--- START ---

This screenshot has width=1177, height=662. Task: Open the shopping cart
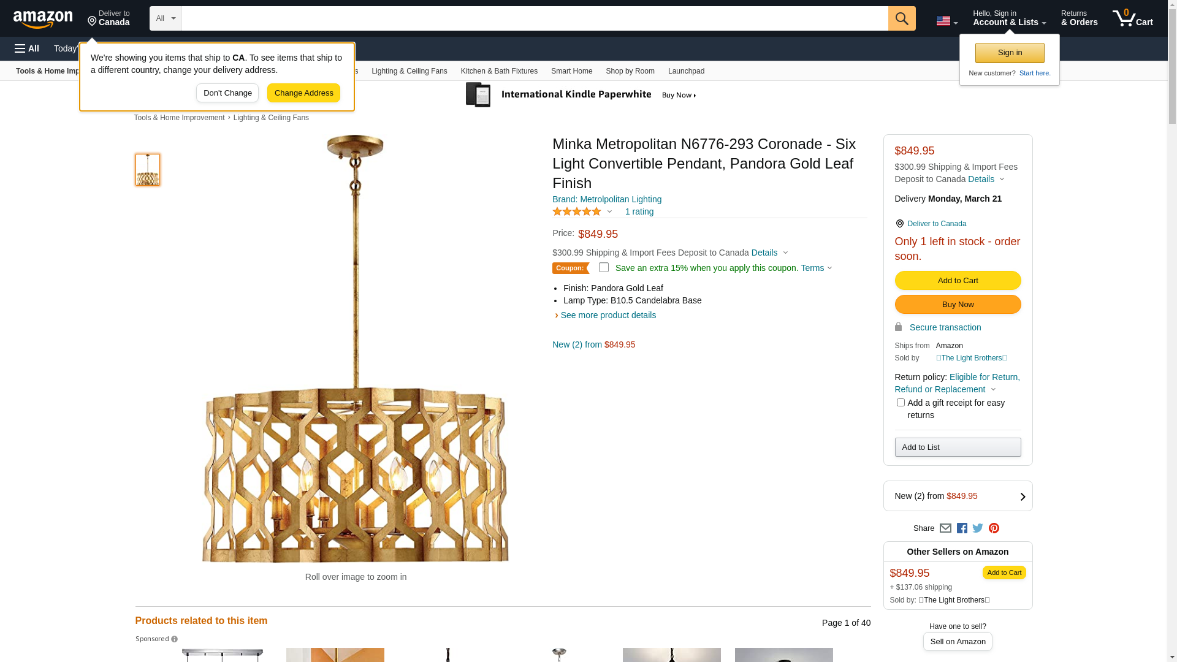click(x=1132, y=18)
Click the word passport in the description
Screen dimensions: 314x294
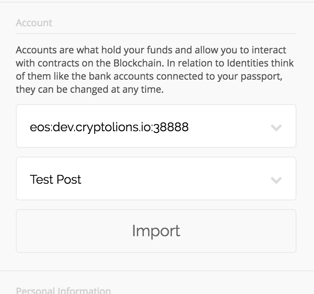point(261,77)
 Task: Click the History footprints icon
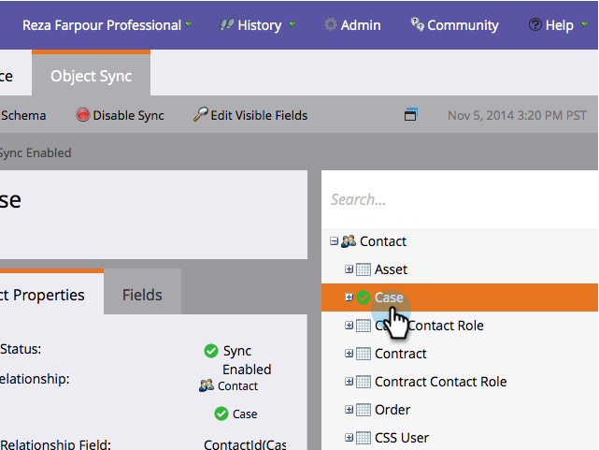click(226, 25)
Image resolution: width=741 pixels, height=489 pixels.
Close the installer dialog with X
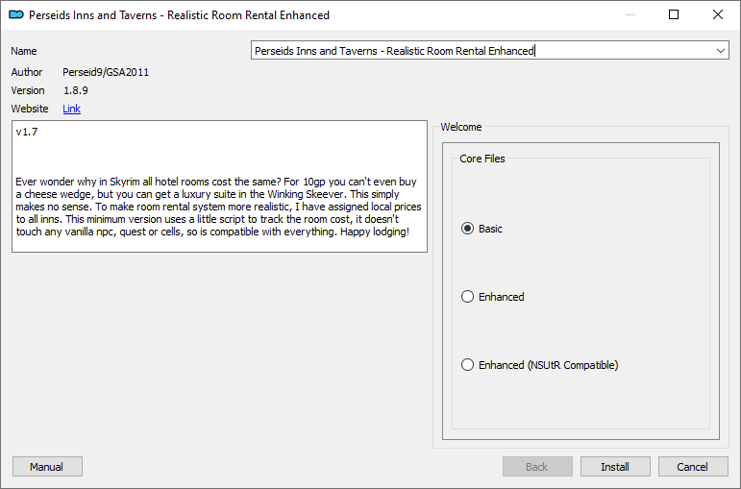(x=717, y=15)
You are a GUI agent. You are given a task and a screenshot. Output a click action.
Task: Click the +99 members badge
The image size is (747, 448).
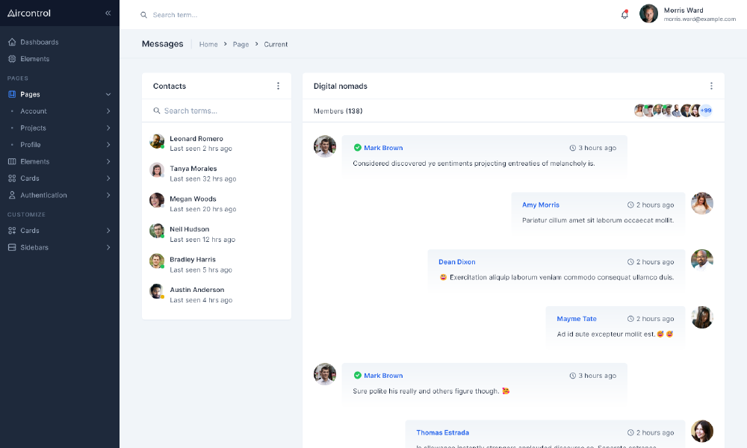(705, 111)
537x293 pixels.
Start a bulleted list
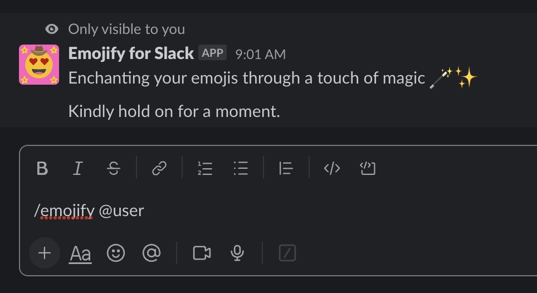pyautogui.click(x=241, y=168)
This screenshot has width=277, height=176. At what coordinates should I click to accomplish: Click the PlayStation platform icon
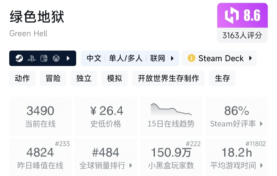click(31, 58)
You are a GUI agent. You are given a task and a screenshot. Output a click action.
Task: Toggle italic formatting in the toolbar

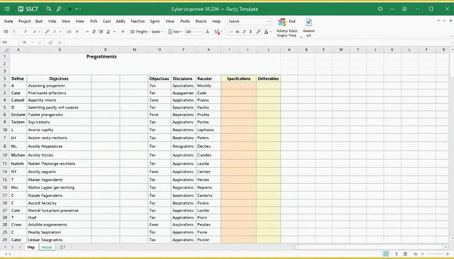pos(25,32)
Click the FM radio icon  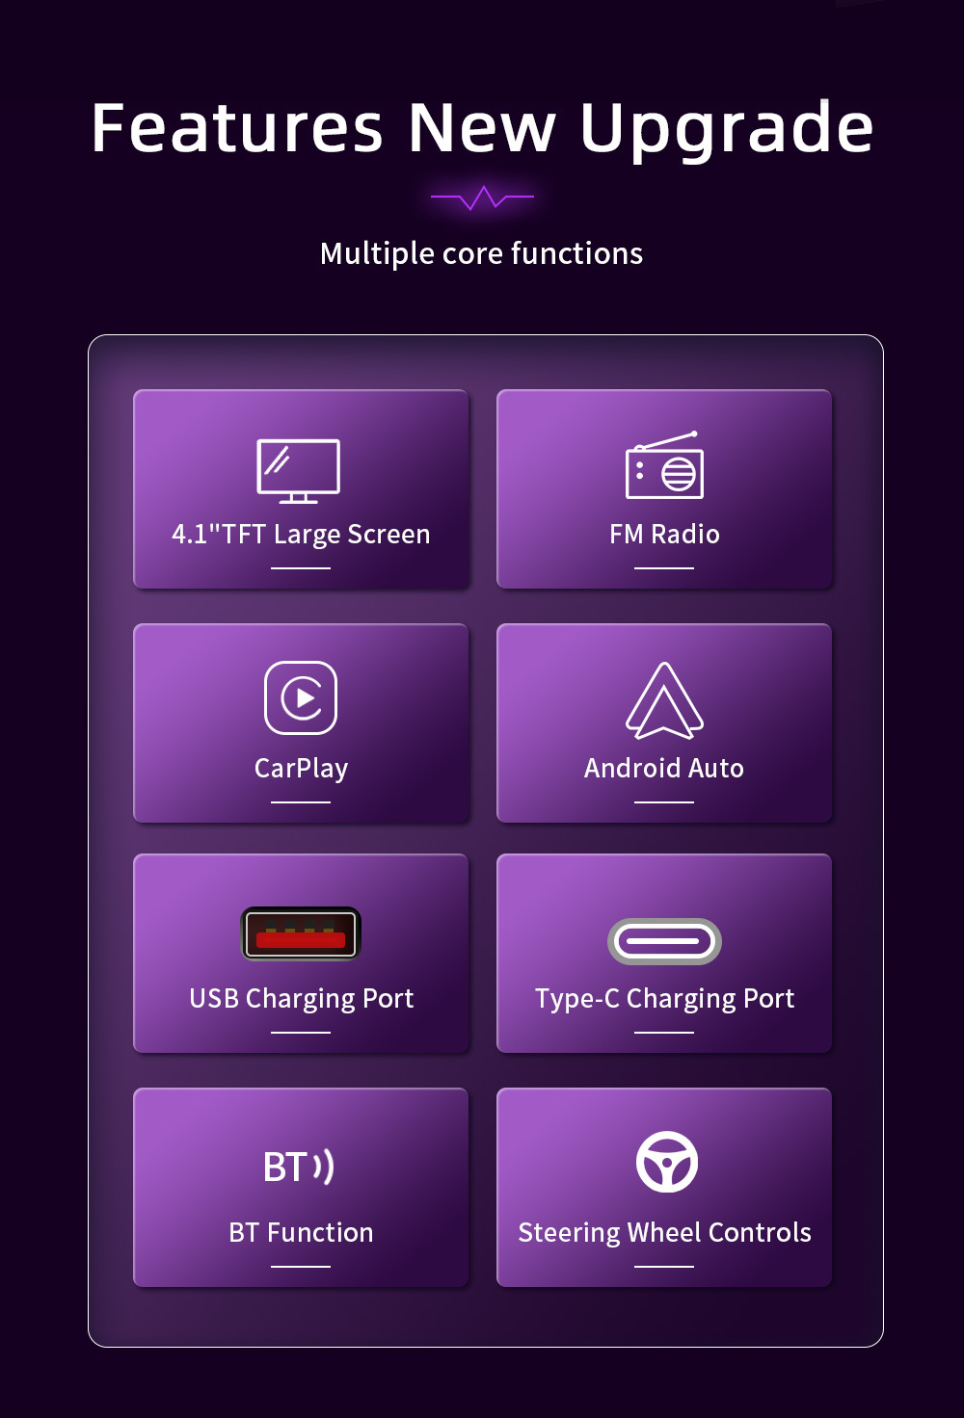tap(665, 465)
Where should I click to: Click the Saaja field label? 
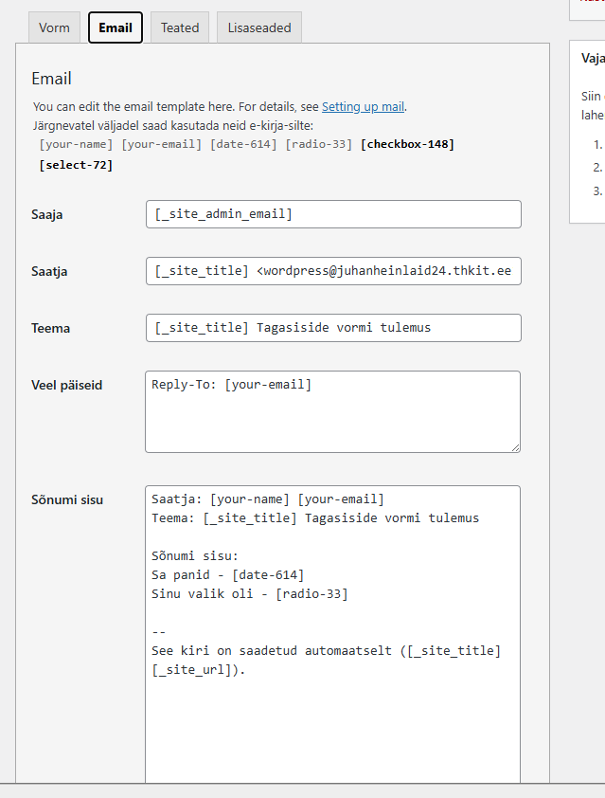[48, 214]
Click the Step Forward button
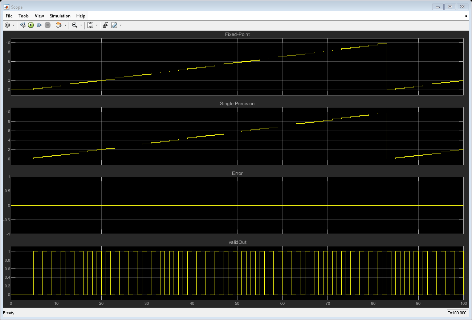472x320 pixels. tap(39, 25)
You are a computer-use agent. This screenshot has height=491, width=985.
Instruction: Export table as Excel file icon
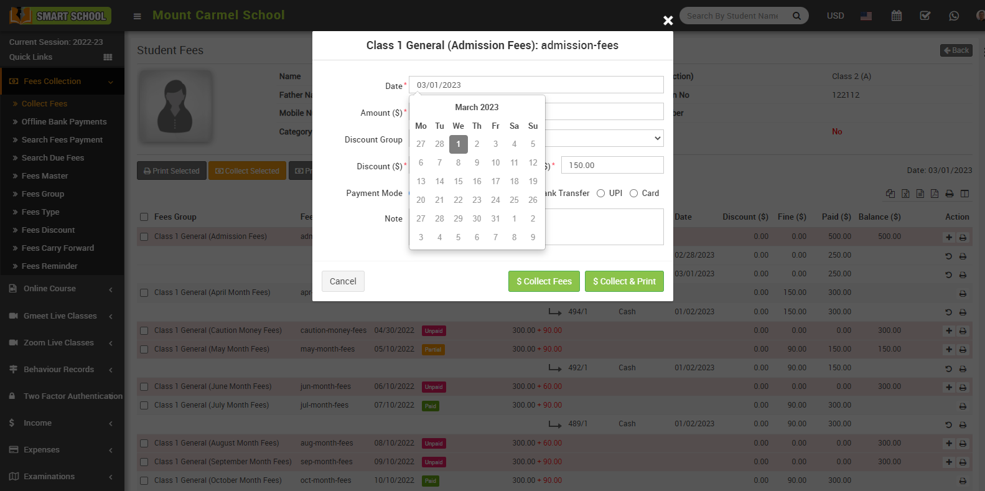coord(905,194)
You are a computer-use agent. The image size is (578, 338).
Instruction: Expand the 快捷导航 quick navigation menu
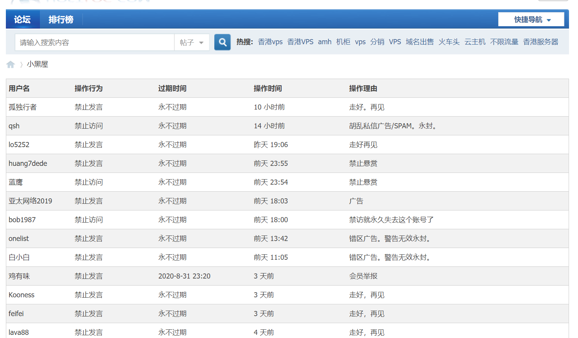[x=531, y=20]
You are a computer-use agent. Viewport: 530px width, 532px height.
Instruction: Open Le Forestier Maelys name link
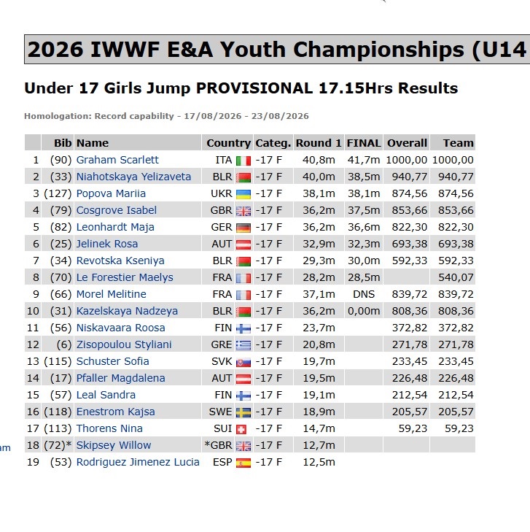pyautogui.click(x=125, y=277)

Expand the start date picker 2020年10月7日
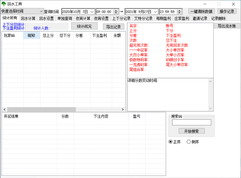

--- END ---

Search the entries for the word "computer" and gather every line where it appears.

You are a computer-use agent. This screenshot has height=491, width=985.
You are a computer-use agent. The image size is (578, 338).
You are a computer-use agent. Viewport: 530px width, 532px height.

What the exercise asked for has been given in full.